Page excerpt:
▬▬▬

Medicaid Work Requirements in Arkansas

Research Report

Medicaid Work Requirements in Arkansas

Who Could Be Affected, and What Do We Know about Them?

Abstract

On June 1, 2018, Arkansas will be the first state to begin implementing work requirements in its Medicaid program. The new requirements stem from guidance from the Centers for Medicare & Medicaid Services that paved the way for states to make “work or other community engagement” activities a condition of Medicaid eligibility.

Who could be affected, and what do we know about them?

This report assesses the size and composition of Medicaid enrollees in Arkansas who could be affected by the program’s new work and community engagement requirements. We divided the state’s nonelderly, nondisabled adult Medicaid enrollees into three groups: (1) those who would likely be exempt from work requirements, (2) those who could be subject to work requirements and are working, and (3) those who could be subject to work requirements and are not working.

For each group, we assess reported socioeconomic characteristics and serious health limitations that might limit enrollees’ ability to work or their ability to document qualifying exemptions or completed work hours. Enrollees in all three groups could be at risk of losing Medicaid coverage because of the new work requirements, but the third group faces the greatest risk.

Given the exemptions Arkansas plans to implement, we find that in 2018, 86 percent of nonelderly, nondisabled adult Medicaid enrollees would likely be exempt from work requirements, a share that includes adults ages 19 to 29. In 2019, when nonelderly, nondisabled adult enrollees ages 19 to 29 will no longer be exempt from work requirements, the estimated share in the likely exempt groups decreases to 74 percent.

Key findings:

• An estimated 269,000 nonelderly, nondisabled adults were enrolled in Arkansas’s Medicaid program in 2016. In 2018, when adults ages 19 to 29 are exempt from the work requirements, we estimate that 230,000 enrollees (86 percent of the enrollee group) would likely be exempt from the work requirements; 17,000 (6 percent) could be subject to work requirements and are working; and 22,000 (8 percent) could be subject to work requirements and are not working.

▬▬▬

Dataset extract:
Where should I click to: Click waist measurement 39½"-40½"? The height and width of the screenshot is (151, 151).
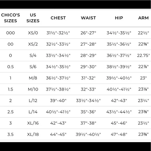(89, 134)
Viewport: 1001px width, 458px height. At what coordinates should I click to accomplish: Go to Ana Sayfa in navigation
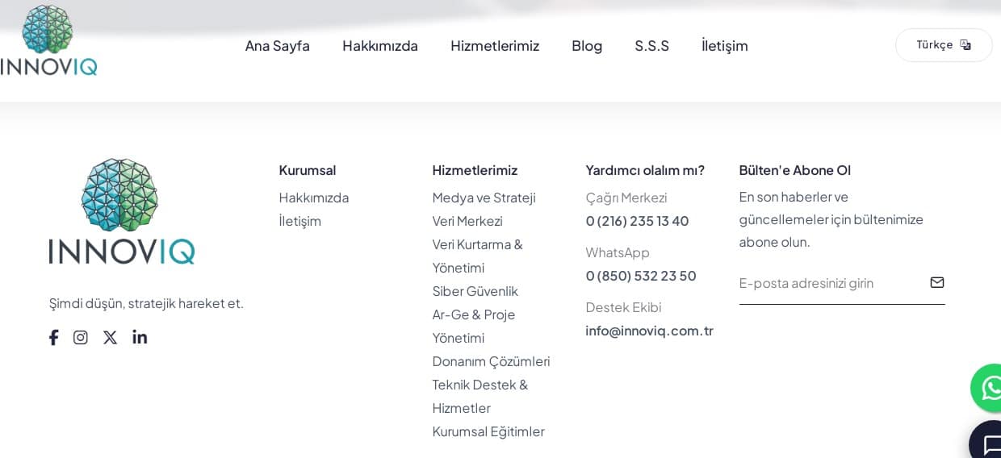[277, 46]
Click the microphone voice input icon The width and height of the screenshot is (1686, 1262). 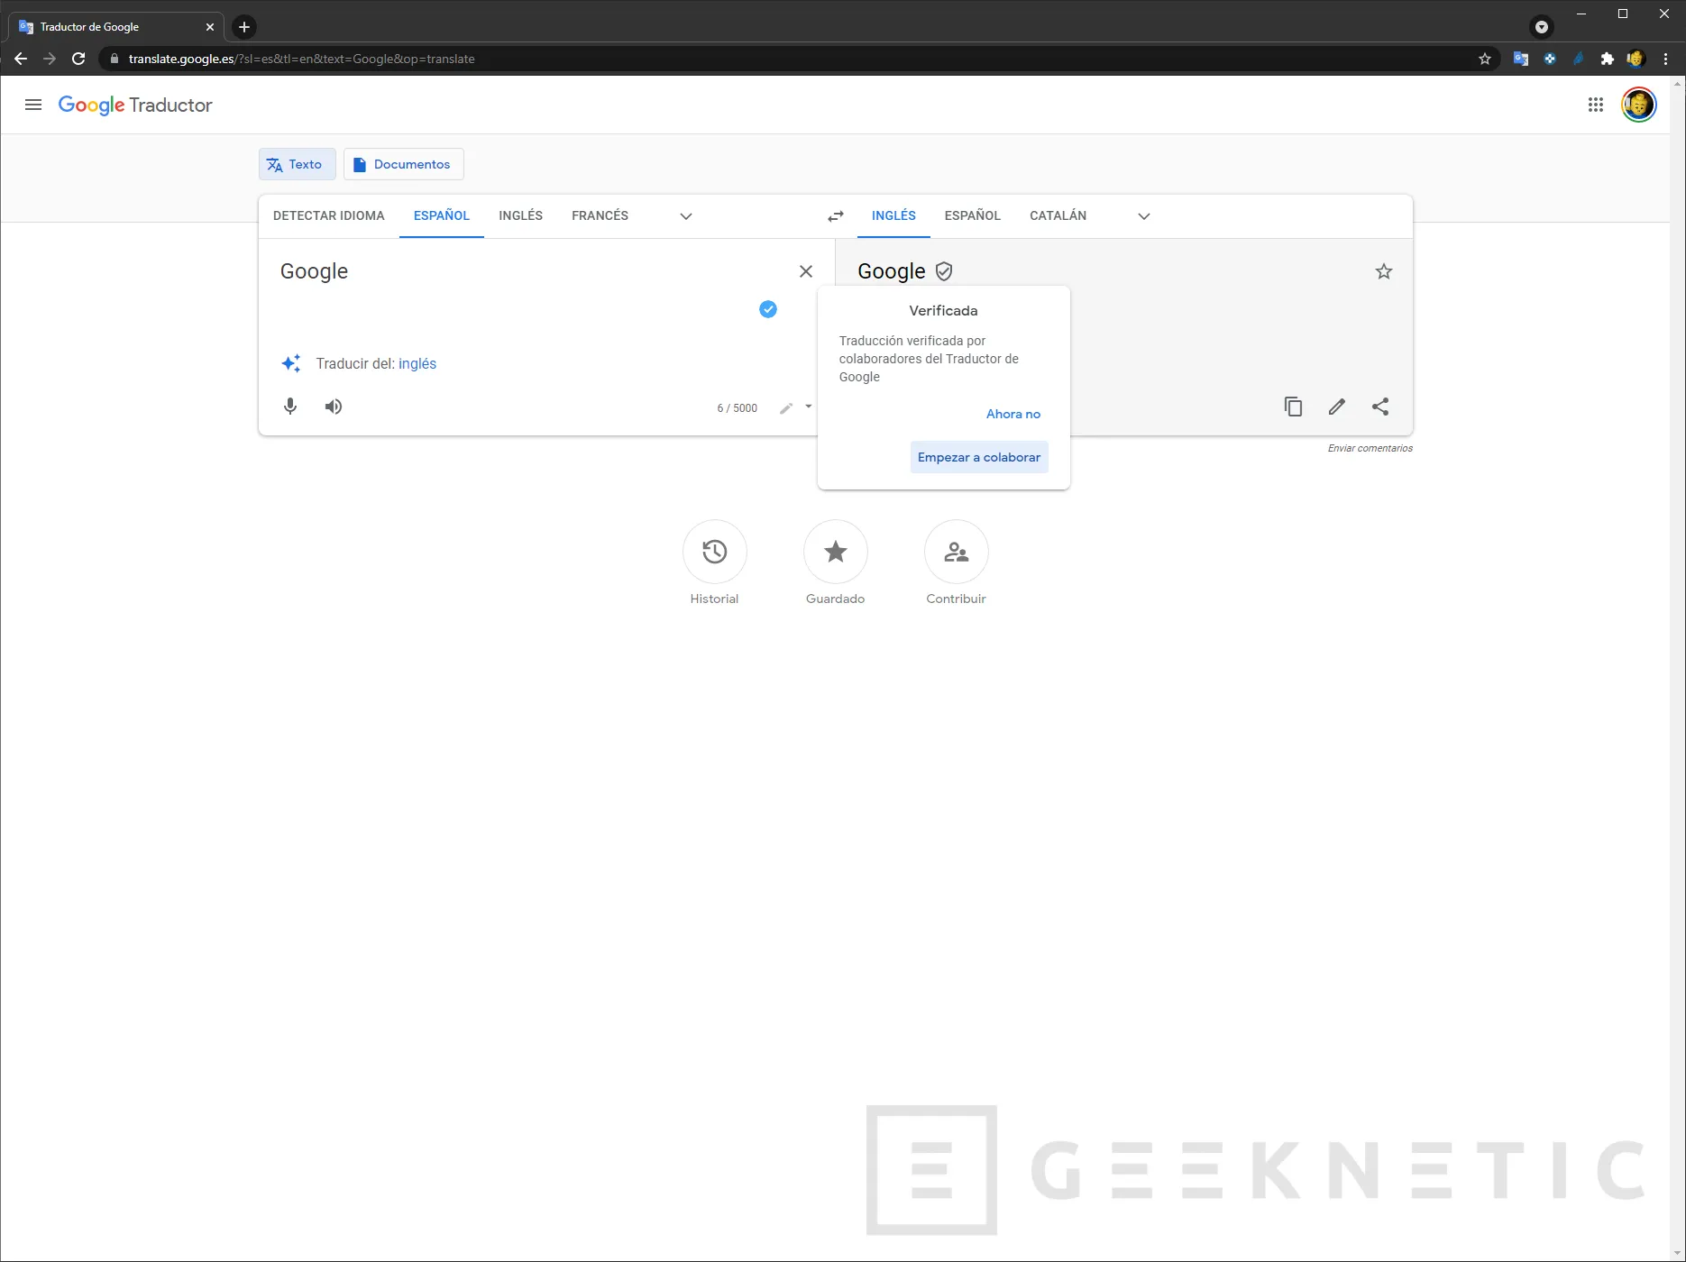(x=290, y=407)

▬▬▬

Assigned task: Could you continue the report on Medicaid work requirements in Arkansas, shown above the listing, from its last sentence?

Response area:
• In 2019, when adults ages 19 to 29 are no longer exempt from work requirements, we estimate that 198,000 enrollees (74 percent of the enrollee group) would likely be exempt from work requirements; 31,000 (12 percent) could be subject to work requirements and are working; and 39,000 (15 percent) could be subject to work requirements and are not working.

• Among those potentially subject to work requirements who are already working, an estimated 32 percent did not work at least 48 weeks and 20 hours a week in the past year and thus would not meet the state’s work requirements throughout the entire year. In the weeks they worked, these enrollees averaged 35 hours of work a week, exceeding the 20-hour-a-week average that Arkansas would require over a year.

• Enrollees who are potentially subject to work requirements and are not working are predicted to be at the highest risk of losing coverage once work requirements are implemented. Seventy-eight percent of these enrollees have at least one of the following attributes: no access to a vehicle in their household, no access to the internet in their household, less than a high school degree, a serious health limitation, or a household member with a serious health limitation. Some people in this group have characteristics that could make it difficult for them to comply with work requirements, especially if the state does not make new investments in job training, job search assistance, employment supports, and related services.

• Unless they are exempt from reporting their hours, Medicaid enrollees subject to work requirements in Arkansas will be required to document work-related activities online only. But 31 percent of enrollees potentially subject to the work requirements and not working have no access to the internet in their homes.